**Task item**
Output must match the records, character for character.

Pixel coordinate grounding data
== Segment start ==

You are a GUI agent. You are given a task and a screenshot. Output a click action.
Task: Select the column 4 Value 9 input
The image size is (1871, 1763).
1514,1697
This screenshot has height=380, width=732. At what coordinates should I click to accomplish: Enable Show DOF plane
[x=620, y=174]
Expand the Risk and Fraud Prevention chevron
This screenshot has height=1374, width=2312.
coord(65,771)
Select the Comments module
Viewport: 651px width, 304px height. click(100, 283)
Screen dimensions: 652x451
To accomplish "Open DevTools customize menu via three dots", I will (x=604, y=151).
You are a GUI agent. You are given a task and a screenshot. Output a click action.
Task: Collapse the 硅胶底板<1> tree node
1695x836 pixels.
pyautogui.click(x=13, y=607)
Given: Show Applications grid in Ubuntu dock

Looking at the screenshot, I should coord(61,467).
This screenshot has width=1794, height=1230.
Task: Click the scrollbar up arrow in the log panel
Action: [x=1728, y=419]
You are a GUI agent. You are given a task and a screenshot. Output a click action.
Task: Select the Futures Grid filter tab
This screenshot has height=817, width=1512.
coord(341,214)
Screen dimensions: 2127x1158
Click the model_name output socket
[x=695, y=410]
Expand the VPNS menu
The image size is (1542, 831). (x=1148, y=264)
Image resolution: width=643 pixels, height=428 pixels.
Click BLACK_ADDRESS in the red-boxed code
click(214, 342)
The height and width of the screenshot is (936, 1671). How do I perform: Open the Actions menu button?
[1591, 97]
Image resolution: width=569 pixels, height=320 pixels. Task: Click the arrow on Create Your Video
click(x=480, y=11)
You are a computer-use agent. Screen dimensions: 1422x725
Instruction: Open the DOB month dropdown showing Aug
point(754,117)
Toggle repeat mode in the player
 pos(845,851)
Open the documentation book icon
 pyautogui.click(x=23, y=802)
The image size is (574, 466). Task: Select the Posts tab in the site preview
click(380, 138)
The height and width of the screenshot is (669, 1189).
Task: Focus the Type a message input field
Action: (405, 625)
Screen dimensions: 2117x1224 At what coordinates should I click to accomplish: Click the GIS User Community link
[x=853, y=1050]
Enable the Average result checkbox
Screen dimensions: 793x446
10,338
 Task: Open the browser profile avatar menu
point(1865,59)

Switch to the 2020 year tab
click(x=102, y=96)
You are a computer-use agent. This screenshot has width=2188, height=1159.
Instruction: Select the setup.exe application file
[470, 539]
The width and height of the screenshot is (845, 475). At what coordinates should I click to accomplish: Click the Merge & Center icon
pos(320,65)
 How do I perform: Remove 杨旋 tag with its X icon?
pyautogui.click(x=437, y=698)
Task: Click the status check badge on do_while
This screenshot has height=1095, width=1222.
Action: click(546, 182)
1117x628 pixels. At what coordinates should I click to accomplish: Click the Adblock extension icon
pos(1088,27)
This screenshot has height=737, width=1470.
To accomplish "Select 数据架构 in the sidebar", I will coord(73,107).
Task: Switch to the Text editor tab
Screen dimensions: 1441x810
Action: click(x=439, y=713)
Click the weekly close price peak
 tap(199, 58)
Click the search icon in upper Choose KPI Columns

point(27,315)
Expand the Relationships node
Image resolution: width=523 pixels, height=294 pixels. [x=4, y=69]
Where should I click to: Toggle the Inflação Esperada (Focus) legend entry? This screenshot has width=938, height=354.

== Segment end ==

**Finished task**
You are a GUI agent. You are given a task and a screenshot. Output a click action.
Task: Select the column 4 Value 9 input
The image size is (1871, 1763).
1514,1697
This screenshot has height=380, width=732. At what coordinates should I click to accomplish: Enable Show DOF plane
[x=620, y=174]
Expand the Risk and Fraud Prevention chevron
This screenshot has height=1374, width=2312.
coord(65,771)
Select the Comments module
Viewport: 651px width, 304px height. click(100, 283)
Screen dimensions: 652x451
To accomplish "Open DevTools customize menu via three dots", I will (x=604, y=151).
You are a GUI agent. You are given a task and a screenshot. Output a click action.
Task: Collapse the 硅胶底板<1> tree node
1695x836 pixels.
pyautogui.click(x=13, y=607)
Given: Show Applications grid in Ubuntu dock

Looking at the screenshot, I should coord(61,467).
This screenshot has width=1794, height=1230.
Task: Click the scrollbar up arrow in the log panel
Action: [x=1728, y=419]
You are a GUI agent. You are given a task and a screenshot. Output a click action.
Task: Select the Futures Grid filter tab
This screenshot has height=817, width=1512.
coord(341,214)
Screen dimensions: 2127x1158
Click the model_name output socket
[x=695, y=410]
Expand the VPNS menu
The image size is (1542, 831). (x=1148, y=264)
Image resolution: width=643 pixels, height=428 pixels.
Click BLACK_ADDRESS in the red-boxed code
click(214, 342)
The height and width of the screenshot is (936, 1671). How do I perform: Open the Actions menu button?
[1591, 97]
Image resolution: width=569 pixels, height=320 pixels. Task: Click the arrow on Create Your Video
click(x=480, y=11)
You are a computer-use agent. Screen dimensions: 1422x725
Instruction: Open the DOB month dropdown showing Aug
point(754,117)
Toggle repeat mode in the player
 pos(845,851)
Open the documentation book icon
 pyautogui.click(x=23, y=802)
The image size is (574, 466). Task: Select the Posts tab in the site preview
click(380, 138)
The height and width of the screenshot is (669, 1189).
Task: Focus the Type a message input field
Action: (405, 625)
Screen dimensions: 2117x1224 At what coordinates should I click to accomplish: Click the GIS User Community link
[x=853, y=1050]
Enable the Average result checkbox
Screen dimensions: 793x446
10,338
 Task: Open the browser profile avatar menu
point(1865,59)

Switch to the 2020 year tab
click(x=102, y=96)
You are a computer-use agent. This screenshot has width=2188, height=1159.
Instruction: Select the setup.exe application file
[470, 539]
The width and height of the screenshot is (845, 475). At what coordinates should I click to accomplish: Click the Merge & Center icon
pos(320,65)
 How do I perform: Remove 杨旋 tag with its X icon?
pyautogui.click(x=437, y=698)
Task: Click the status check badge on do_while
This screenshot has height=1095, width=1222.
Action: click(546, 182)
1117x628 pixels. At what coordinates should I click to accomplish: Click the Adblock extension icon
pos(1088,27)
This screenshot has height=737, width=1470.
To accomplish "Select 数据架构 in the sidebar", I will coord(73,107).
Task: Switch to the Text editor tab
Screen dimensions: 1441x810
Action: click(x=439, y=713)
Click the weekly close price peak
 tap(199, 58)
Click the search icon in upper Choose KPI Columns

point(27,315)
Expand the Relationships node
Image resolution: width=523 pixels, height=294 pixels. [x=4, y=69]
Where should I click to: Toggle the Inflação Esperada (Focus) legend entry? This screenshot has width=938, height=354.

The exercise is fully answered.